Task prompt: Repeat word for word the passage of the gradient boosting article starting with "Every few years, someone" and going on through "refuses to die.".

Gradient Boosting and XGBoost: Why It Keeps Winning

Every few years, someone declares that deep learning has finally conquered tabular data and the boring old gradient-boosted trees can retire. And every few years, the Kaggle leaderboard quietly hands the trophy back to XGBoost. As of 2026, gradient boosting still wins most structured-data competitions and still beats fancy transformer architectures on the spreadsheet-shaped problems that make up the bulk of real-world ML. So let’s talk about why this 25-year-old idea refuses to die.

Bagging vs boosting: committees vs apprentices

To understand boosting, it helps to know its sibling, bagging — the trick behind random forests. Bagging trains many deep trees independently on random subsets of the data, then averages their votes. It’s a committee where everyone studies in their own room and you take the consensus. This reduces variance and is gloriously parallel, but no single member ever learns from anyone else’s mistakes.

Boosting is the opposite philosophy. Instead of one big committee, you train a long chain of weak learners — typically shallow trees, often just a few levels deep. The catch: each new tree is trained specifically to fix the errors the previous ensemble made. It’s less a committee, more an apprenticeship. The first tree makes a rough guess, the second studies where the first went wrong and patches it, the third patches what’s still broken, and so on for hundreds of rounds. Many weak models, each correcting its predecessor, add up to one strong one.

The “gradient” in gradient boosting

So what does each new tree actually fit? Here’s the elegant bit. After the current ensemble makes its predictions, you compute the residuals — the gap between prediction and truth — and the next tree is trained to predict those residuals. Nudge the predictions by that amount, recompute the gaps, repeat.

The “gradient” name comes from generalizing this: those residuals are really the negative gradient of your loss function. By fitting trees to the gradient, you’re doing gradient descent — except instead of stepping through a space of numbers, you’re stepping through a space of functions, one tree at a time. That reframing is what lets boosting optimize any differentiable loss, from squared error to log-loss to ranking objectives, with the same machinery.

Dataset excerpts:
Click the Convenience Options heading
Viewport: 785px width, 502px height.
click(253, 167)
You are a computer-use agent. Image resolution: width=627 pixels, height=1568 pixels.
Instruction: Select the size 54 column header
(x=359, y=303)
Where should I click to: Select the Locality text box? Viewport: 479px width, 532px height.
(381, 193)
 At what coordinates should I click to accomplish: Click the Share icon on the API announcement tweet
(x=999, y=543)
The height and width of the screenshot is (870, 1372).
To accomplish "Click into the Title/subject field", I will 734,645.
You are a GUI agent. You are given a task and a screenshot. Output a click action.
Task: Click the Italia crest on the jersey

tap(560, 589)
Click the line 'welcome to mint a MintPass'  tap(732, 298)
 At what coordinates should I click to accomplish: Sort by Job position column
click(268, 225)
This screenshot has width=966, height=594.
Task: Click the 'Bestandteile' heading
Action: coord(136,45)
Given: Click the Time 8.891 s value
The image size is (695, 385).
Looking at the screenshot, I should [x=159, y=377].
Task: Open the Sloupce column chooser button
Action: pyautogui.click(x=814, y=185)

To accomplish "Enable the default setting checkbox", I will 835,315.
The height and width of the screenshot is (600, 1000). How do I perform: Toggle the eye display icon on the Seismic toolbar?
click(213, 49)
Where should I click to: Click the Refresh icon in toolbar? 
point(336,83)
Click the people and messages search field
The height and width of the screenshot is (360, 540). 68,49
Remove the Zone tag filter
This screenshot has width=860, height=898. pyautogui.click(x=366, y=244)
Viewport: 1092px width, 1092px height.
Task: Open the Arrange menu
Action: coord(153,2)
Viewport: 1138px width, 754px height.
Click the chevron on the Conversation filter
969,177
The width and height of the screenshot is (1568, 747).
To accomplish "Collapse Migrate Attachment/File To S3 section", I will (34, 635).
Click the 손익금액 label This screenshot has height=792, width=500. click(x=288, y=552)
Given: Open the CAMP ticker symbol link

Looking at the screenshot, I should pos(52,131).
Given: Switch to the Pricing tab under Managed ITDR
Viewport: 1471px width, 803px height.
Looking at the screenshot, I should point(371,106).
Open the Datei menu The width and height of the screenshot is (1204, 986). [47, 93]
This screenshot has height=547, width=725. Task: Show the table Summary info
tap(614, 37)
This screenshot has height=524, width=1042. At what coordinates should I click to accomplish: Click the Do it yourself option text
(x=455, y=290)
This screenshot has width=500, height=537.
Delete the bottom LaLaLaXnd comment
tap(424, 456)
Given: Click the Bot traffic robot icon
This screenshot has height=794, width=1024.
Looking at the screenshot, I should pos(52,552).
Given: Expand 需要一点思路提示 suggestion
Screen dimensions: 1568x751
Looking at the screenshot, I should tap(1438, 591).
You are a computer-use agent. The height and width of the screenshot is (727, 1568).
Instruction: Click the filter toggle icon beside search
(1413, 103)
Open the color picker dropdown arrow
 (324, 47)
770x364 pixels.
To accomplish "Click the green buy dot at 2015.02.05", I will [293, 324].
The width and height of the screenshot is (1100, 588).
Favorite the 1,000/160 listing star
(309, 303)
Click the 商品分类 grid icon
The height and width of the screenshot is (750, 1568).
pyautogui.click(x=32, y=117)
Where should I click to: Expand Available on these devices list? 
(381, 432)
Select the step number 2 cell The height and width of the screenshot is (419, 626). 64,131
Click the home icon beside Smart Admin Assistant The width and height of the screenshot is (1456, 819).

Correct result:
Every few years, someone declares that deep learning has finally conquered tabular data and the boring old gradient-boosted trees can retire. And every few years, the Kaggle leaderboard quietly hands the trophy back to XGBoost. As of 2026, gradient boosting still wins most structured-data competitions and still beats fancy transformer architectures on the spreadsheet-shaped problems that make up the bulk of real-world ML. So let’s talk about why this 25-year-old idea refuses to die.